### Consegna:
Scrivi il seguito dell'articolo sul reddito minimo garantito riportato qui sotto, cominciando subito dopo la sua ultima frase.

In comune, di certo, vi è la congiuntura. Come ha mostrato Peter Sloman per il caso britannico, l’idea emerge ciclicamente nei momenti di grandi crisi economica e sociale: il primo dopoguerra, gli anni 1930 e il secondo dopoguerra, gli anni 1970, l’ultimo periodo post crisi globale del 2008. E si afferma e si popolarizza nelle fasi storiche che presentano alti tassi di disoccupazione, e quando la percezione sul futuro del lavoro si fa più nera. In Italia, l’idea non aveva mai attecchitto, fino quando a imporla è stato il M5s. Anche se la Cgil di Luciano Lama, aveva sollevato l’opportunità di un’imposta negativa sul reddito già nei primi anni 1980.
Un’accezione progressista del reddito minimo garantito sta nell’essere una possibile leva per redistribuire la ricchezza. Obiettivo urgente se si guardano i dati forniti dall’economista Branko Milanovic sull’esplosione delle ineguaglianze a livello globale. La globalizzazione ha prodotto dei perdenti e dei vincenti. A essersi enormemente arricchiti sono stati i super-ricchi a livello globale, e le classi medie, e in parte quelle popolari, in paesi emergenti come Cina e India. A perdere sono state le classi medie in Occidente, che hanno visto progressivamente ridursi il loro potere d’acquisto. La rappresentazione grafica dei dati raccolti da Milanovic sull’accumulazione del reddito procapite nei diversi segmenti di classi sociali nei due decenni intercorsi tra il 1988 e il 2008 disegna una linea che ricorda la sagoma di un elefante con la proboscite alzata.

### Materiale fornito:

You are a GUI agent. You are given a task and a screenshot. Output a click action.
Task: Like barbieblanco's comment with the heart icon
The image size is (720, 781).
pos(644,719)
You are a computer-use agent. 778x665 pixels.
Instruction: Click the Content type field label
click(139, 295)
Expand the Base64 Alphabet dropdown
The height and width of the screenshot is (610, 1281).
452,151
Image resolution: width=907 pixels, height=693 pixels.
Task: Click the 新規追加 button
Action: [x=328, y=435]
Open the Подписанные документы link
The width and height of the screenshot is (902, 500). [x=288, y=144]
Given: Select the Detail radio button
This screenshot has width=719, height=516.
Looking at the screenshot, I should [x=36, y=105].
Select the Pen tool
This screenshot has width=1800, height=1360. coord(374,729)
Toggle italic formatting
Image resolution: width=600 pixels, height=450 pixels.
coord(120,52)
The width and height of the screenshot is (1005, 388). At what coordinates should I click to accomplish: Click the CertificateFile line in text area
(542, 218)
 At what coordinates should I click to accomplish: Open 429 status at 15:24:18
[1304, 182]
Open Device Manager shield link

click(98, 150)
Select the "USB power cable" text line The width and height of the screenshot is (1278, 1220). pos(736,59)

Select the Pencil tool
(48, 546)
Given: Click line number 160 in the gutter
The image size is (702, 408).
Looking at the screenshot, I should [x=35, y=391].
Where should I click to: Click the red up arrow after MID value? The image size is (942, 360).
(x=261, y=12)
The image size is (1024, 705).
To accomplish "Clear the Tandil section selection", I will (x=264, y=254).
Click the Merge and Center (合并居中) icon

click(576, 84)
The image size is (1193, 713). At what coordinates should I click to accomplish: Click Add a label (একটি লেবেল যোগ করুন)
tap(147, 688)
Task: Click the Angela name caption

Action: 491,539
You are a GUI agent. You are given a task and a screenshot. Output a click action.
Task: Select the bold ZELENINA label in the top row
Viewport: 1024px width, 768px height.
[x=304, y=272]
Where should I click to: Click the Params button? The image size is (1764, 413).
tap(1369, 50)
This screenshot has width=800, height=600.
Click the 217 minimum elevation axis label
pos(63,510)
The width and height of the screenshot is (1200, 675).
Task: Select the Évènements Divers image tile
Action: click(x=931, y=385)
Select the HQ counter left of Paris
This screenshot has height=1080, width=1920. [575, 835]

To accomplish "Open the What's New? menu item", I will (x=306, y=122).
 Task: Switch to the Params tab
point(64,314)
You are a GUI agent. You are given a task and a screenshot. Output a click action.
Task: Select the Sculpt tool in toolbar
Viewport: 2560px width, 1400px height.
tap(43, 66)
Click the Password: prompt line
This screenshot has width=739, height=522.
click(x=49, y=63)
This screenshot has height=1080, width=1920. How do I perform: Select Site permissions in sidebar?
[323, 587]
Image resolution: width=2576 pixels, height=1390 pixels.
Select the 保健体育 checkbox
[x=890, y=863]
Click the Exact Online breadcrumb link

### Soluzione:
L’Italia ha seguito il trend dei paesi dove le diseguaglianze sono cresciute più velocemente (Usa e UK). Se i dati di Milanovic sono corretti, per il M5s al governo, meno per la Lega, uno dei problemi del reddito di cittadinanza risiede nella quantità estremamente limitata delle risorse allocatevi. Per alcune forze dell’opposizione che alle idee di progresso e di uguaglianza pretendono ancora richiamarsi, il problema è piuttosto di arrivare tardi. Di essere ancora alla ricerca della mucca nel corridoio, lasciata lì dalla crisi economica mondiale del 2008, e di non essersi neanche accorti della presenza ben più ingombrante dell’elefante che incombeva sin dalla seconda metà degli anni 1980 sulla società italiana.
Milanovic ha pubblicato per Harvard University Press un nuovo libro. In libreria da agosto, si intitola Capitalism alone. Vi descrive il conflitto tra due capitalismi, quello cinese, “politico”, e quello occidentale a tendenza tecnocratica e autoritaria. E lancia una previsione, che è anche un auspicio: nel capitalismo occidentale le ineguaglianze sono divenute insostenibili e l’obbligheranno a riformarsi. Difficile dire quando.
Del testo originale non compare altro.